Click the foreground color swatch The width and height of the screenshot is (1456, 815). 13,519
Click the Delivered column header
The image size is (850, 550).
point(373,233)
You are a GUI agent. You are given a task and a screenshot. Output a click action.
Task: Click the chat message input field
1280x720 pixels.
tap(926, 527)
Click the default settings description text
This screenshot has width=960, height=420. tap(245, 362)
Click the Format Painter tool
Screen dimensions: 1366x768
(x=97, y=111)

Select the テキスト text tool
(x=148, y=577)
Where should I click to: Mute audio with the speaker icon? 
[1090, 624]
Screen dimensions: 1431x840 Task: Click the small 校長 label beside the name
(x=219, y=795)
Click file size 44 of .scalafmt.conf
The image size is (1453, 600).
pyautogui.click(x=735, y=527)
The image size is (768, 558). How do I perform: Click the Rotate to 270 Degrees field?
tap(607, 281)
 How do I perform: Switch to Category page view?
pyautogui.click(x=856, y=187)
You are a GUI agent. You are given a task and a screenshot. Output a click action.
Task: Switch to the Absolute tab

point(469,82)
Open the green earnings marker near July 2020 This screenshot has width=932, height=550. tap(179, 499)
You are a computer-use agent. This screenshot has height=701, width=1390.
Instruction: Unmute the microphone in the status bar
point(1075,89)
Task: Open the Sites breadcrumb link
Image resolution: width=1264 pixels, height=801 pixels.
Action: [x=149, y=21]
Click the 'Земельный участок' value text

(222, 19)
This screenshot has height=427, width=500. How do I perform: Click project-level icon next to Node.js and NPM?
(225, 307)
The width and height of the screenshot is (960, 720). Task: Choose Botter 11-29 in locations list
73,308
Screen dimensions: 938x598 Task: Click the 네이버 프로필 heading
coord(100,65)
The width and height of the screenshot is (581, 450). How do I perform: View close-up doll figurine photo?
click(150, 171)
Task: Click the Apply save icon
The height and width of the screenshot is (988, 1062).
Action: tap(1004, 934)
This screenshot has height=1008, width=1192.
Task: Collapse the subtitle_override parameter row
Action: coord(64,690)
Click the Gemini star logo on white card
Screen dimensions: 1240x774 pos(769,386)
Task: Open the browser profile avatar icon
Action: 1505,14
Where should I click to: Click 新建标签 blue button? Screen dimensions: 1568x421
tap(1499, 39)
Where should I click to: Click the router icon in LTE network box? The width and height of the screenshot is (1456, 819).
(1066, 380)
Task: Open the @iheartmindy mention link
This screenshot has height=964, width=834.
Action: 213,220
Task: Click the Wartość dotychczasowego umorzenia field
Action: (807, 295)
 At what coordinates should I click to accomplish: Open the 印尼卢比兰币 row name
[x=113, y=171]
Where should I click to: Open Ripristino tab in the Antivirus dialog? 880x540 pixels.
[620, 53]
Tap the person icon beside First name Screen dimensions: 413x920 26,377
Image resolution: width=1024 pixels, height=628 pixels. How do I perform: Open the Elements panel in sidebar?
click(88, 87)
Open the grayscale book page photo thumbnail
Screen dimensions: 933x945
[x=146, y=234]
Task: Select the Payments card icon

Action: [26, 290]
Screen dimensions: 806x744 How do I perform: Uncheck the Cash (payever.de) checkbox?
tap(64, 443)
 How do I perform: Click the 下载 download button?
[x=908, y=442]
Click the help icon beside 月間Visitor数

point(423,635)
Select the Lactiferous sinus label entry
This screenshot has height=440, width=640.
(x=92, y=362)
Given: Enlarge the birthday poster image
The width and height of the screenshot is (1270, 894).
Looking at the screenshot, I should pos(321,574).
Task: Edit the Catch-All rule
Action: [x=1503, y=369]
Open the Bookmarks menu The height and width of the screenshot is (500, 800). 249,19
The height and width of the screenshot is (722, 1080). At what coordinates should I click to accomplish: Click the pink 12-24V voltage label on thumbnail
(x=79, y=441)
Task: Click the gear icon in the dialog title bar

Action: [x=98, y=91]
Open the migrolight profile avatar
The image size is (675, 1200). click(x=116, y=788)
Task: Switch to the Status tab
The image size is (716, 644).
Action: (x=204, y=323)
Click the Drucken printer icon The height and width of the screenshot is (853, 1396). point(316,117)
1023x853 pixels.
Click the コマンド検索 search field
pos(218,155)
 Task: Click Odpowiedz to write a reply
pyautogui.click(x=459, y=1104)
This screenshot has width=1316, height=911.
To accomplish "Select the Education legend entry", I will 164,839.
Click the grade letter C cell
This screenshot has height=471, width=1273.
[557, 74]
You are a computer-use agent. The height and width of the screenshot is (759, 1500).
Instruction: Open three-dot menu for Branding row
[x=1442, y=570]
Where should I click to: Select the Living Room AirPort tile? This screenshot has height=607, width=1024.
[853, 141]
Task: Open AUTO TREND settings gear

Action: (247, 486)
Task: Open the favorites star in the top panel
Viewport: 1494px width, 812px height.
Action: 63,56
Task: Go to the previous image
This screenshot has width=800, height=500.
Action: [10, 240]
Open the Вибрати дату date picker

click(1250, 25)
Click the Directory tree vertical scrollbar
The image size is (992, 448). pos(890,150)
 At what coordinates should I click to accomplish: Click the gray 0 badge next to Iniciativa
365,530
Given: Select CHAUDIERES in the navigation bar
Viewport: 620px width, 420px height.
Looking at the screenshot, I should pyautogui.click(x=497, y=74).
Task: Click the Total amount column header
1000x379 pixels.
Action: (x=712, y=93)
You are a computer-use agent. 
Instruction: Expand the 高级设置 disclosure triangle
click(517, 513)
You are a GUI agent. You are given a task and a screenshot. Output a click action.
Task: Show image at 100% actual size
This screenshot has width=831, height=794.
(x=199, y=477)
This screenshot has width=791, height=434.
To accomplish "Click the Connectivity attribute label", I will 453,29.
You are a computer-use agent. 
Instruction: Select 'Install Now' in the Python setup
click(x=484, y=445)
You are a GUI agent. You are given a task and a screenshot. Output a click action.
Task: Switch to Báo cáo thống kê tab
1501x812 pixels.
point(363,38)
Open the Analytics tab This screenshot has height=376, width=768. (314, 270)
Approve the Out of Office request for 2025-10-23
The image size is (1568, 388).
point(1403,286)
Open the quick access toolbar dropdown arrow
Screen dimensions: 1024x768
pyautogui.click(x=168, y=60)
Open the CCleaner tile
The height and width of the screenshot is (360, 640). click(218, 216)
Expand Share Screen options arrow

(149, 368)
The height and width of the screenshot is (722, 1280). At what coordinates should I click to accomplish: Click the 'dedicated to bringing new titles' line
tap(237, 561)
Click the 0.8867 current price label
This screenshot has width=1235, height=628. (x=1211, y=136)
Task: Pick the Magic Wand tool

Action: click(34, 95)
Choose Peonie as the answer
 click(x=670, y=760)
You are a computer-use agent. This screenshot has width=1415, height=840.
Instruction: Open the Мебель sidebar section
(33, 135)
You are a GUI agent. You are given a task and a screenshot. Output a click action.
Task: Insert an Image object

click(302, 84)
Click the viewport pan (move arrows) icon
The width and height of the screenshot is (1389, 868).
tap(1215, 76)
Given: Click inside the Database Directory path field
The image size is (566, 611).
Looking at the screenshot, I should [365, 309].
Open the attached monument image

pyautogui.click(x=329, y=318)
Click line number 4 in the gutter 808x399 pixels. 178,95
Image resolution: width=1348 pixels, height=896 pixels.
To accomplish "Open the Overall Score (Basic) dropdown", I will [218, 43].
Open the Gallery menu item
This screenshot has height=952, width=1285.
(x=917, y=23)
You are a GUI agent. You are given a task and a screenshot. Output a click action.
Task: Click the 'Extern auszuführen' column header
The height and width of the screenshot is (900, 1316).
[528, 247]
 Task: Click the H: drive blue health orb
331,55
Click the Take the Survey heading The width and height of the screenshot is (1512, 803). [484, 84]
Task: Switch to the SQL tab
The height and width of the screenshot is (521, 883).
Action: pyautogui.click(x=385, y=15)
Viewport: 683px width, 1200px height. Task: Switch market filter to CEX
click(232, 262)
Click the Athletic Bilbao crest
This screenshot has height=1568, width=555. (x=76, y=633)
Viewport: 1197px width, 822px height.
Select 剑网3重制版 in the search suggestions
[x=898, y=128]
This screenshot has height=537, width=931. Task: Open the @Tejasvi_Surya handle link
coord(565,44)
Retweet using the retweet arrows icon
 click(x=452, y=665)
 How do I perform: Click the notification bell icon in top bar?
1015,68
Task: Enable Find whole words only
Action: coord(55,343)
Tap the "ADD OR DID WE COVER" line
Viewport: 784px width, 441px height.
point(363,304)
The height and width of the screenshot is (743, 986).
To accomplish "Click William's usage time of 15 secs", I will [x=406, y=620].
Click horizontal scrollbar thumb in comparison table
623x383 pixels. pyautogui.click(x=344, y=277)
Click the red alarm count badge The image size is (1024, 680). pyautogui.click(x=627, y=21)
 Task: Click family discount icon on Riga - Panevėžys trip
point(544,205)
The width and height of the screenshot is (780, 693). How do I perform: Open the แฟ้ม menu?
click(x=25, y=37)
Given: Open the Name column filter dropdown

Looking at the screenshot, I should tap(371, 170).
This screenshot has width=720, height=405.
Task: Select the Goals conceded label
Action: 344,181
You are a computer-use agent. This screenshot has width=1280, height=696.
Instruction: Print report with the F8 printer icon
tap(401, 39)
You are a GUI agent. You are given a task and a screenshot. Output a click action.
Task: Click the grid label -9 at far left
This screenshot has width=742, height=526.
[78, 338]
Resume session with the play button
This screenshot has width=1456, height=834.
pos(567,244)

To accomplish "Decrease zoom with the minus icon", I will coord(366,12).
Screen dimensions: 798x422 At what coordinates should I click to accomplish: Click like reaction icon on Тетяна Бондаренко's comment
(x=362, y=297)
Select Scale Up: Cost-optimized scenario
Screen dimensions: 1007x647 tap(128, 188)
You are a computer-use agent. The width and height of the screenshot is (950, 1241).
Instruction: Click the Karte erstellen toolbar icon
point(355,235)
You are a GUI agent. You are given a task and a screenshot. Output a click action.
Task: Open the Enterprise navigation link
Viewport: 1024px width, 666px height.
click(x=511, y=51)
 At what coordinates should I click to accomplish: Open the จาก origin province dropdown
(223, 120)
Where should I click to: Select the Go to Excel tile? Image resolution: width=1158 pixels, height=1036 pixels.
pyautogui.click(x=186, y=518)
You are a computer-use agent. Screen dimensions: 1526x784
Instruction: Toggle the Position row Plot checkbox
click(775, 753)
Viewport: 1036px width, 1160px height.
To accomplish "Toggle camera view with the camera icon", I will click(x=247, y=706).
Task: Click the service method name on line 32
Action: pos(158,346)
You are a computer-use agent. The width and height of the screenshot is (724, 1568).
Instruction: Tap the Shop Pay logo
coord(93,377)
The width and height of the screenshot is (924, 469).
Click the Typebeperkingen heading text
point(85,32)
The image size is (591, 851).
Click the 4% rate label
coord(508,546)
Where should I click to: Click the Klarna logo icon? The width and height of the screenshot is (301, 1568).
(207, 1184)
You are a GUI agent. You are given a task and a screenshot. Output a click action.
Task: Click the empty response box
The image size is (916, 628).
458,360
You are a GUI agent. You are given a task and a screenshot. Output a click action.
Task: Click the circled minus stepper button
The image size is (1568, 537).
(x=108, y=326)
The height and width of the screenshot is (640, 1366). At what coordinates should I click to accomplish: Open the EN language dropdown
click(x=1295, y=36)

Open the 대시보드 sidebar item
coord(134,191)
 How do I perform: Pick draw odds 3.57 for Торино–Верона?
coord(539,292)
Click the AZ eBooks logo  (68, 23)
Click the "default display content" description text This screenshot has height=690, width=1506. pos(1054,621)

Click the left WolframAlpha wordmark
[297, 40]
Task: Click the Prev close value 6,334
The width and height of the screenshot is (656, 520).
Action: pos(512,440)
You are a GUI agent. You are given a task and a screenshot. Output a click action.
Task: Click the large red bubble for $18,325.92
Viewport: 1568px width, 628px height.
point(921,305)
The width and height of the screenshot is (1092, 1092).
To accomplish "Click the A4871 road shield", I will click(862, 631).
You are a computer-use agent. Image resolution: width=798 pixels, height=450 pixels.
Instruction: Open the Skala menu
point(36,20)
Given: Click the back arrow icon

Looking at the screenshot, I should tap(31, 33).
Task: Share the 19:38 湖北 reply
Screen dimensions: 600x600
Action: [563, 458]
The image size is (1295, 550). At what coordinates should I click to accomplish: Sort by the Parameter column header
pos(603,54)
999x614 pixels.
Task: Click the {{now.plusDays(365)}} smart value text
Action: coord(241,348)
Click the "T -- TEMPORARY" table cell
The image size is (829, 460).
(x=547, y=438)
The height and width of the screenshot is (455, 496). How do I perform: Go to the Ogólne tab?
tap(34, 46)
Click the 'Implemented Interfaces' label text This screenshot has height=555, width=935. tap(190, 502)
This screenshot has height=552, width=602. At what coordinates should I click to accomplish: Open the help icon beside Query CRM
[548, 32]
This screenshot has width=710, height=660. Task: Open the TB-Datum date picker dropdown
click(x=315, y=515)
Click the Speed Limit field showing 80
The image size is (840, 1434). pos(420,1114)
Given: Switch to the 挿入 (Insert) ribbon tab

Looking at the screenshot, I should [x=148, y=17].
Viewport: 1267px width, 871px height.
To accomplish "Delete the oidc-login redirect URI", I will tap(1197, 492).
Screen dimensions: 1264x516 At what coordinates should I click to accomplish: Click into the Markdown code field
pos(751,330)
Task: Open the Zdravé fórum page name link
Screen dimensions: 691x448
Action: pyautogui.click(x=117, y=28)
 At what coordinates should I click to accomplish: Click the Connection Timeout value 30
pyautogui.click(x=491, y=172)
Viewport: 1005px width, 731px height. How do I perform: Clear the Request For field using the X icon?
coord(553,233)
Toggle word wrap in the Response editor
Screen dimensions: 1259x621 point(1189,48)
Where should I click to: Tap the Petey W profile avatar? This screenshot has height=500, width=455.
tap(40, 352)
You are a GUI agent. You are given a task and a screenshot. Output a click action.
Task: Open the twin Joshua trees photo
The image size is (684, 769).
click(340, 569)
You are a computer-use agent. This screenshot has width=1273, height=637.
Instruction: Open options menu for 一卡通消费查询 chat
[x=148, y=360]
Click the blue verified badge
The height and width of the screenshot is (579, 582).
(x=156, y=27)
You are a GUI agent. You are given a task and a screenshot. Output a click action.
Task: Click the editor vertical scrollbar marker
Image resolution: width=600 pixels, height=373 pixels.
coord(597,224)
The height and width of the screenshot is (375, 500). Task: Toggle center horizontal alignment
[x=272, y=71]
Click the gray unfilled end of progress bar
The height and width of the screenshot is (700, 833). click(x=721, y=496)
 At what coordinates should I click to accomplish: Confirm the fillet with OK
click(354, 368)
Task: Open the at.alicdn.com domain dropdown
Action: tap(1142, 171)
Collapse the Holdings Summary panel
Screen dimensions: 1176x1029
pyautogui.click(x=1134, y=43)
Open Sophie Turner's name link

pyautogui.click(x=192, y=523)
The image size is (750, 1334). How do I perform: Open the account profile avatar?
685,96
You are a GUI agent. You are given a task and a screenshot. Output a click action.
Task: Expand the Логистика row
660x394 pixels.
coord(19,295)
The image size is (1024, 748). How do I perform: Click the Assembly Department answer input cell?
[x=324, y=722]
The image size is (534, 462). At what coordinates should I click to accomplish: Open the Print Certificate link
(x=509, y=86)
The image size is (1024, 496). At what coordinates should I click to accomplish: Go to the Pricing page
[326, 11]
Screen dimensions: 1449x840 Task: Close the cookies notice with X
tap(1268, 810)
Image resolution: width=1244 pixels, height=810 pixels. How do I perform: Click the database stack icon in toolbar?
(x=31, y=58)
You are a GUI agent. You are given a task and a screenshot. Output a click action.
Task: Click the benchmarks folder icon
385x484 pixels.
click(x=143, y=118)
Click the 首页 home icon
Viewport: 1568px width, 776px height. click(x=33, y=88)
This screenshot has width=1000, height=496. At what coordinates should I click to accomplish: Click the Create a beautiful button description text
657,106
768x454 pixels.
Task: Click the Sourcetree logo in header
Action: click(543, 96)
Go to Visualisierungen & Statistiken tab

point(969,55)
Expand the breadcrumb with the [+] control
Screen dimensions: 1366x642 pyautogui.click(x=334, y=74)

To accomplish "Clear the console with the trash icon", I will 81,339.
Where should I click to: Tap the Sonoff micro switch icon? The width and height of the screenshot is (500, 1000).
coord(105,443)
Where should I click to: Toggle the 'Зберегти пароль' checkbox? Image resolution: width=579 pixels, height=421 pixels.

== == ==

== Task instructions ==
The entries above hold the needed span. Transcribe exactly the lines from the one with "The width and height of the screenshot is (581, 450)." to the one with "Task: Open the @iheartmindy mention link", both included.

== Exercise answer ==
The width and height of the screenshot is (581, 450). How do I perform: View close-up doll figurine photo?
click(150, 171)
Task: Click the Apply save icon
The height and width of the screenshot is (988, 1062).
Action: tap(1004, 934)
This screenshot has height=1008, width=1192.
Task: Collapse the subtitle_override parameter row
Action: coord(64,690)
Click the Gemini star logo on white card
Screen dimensions: 1240x774 pos(769,386)
Task: Open the browser profile avatar icon
Action: 1505,14
Where should I click to: Click 新建标签 blue button? Screen dimensions: 1568x421
tap(1499, 39)
Where should I click to: Click the router icon in LTE network box? The width and height of the screenshot is (1456, 819).
(1066, 380)
Task: Open the @iheartmindy mention link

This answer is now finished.